U.S. military forces have been engaged in unauthorized hostilities in many more countries than the Pentagon has disclosed to Congress, let alone the public, according to a major new report released by New York University School of Law’s Brennan Center for Justice.

“Afghanistan, Iraq, maybe Libya. If you asked the average American where the United States has been at war in the past two decades, you would likely get this short list,” according to the report, Secret War: How the U.S. Uses Partnerships and Proxy Forces to Wage War Under the Radar.

“But this list is wrong – ‘off’ by at least 17 countries in which the United States has engaged in armed conflict through ground forces, proxy forces, or air strikes.”

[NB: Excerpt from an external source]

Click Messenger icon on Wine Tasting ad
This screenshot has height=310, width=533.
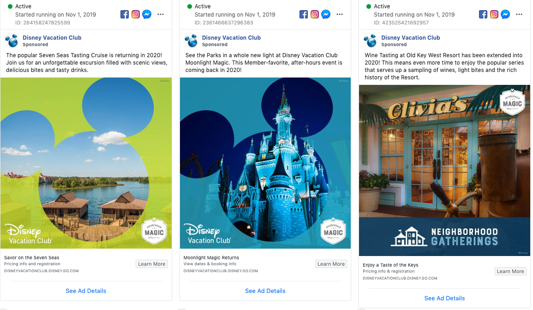tap(505, 15)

“This proliferation of secret war is a relatively recent phenomenon, and it is undemocratic and dangerous,” the report’s author, Katherine Yon Ebright, wrote in the introduction. “The conduct of undisclosed hostilities in unreported countries contravenes our constitutional design. It invites military escalation that is unforeseeable to the public, to Congress, and even to the diplomats charged with managing U.S. foreign relations.”

One such program authorized the Defense Department to “provide support to foreign forces, irregular forces, groups or individuals engaged in supporting or facilitating authorized ongoing military operations by United States special operations forces to combat terrorism.”

According to the report, that “support” has been broadly — or, more accurately, too broadly — interpreted by the Pentagon. In practice, it has enabled the U.S. military to “develop and control proxy forces that fight on behalf of and sometimes alongside U.S. forces” and to use armed force to defend its local partners against adversaries (in what the Pentagon calls “collective self-defense”) regardless of whether those adversaries pose any threat to U.S. territory or persons.

“I’ve got guys in Kenya, Chad, Cameroon, Niger [and] Tunisia who are doing the same kind of things as the guys in Somalia, exposing themselves to the same kind of danger,” bragged Brigadier Gen. Donald Bolduc (ret.), who commanded U.S. special forces in Africa until 2017 and is currently running as a Republican for the U.S. Senate in New Hampshire. “We’ve had guys wounded in all the types of missions that we do.”

The report, which relies on published work by investigative reporters, interviews with knowledgeable officials and congressional staff, official documents and records, as well as the author’s legal analysis, identifies such countries as: Somalia, Cameroon, Afghanistan, Egypt, Iraq, Kenya, Lebanon, Libya, Mali, Mauritania, Niger, Niger, Nigeria, Syria, Tunisia, and Yemen.

But it stressed that the list is almost certainly not exhaustive.

Fifty countries, from Mexico to Peru in the west to Indonesia and the Philippines (where U.S. forces are known to have taken part in combat operation) in the east, and covering 22 countries in North and sub-Saharan Africa alone (not to mention Ukraine) had programs in place as of mid-2018, according to the report.

“Broadly speaking, the purpose of the authority is to take the Pentagon’s approach of creating and controlling partner forces and wield it against countries like China, Russia, Iran, and North Korea,” – according to the report.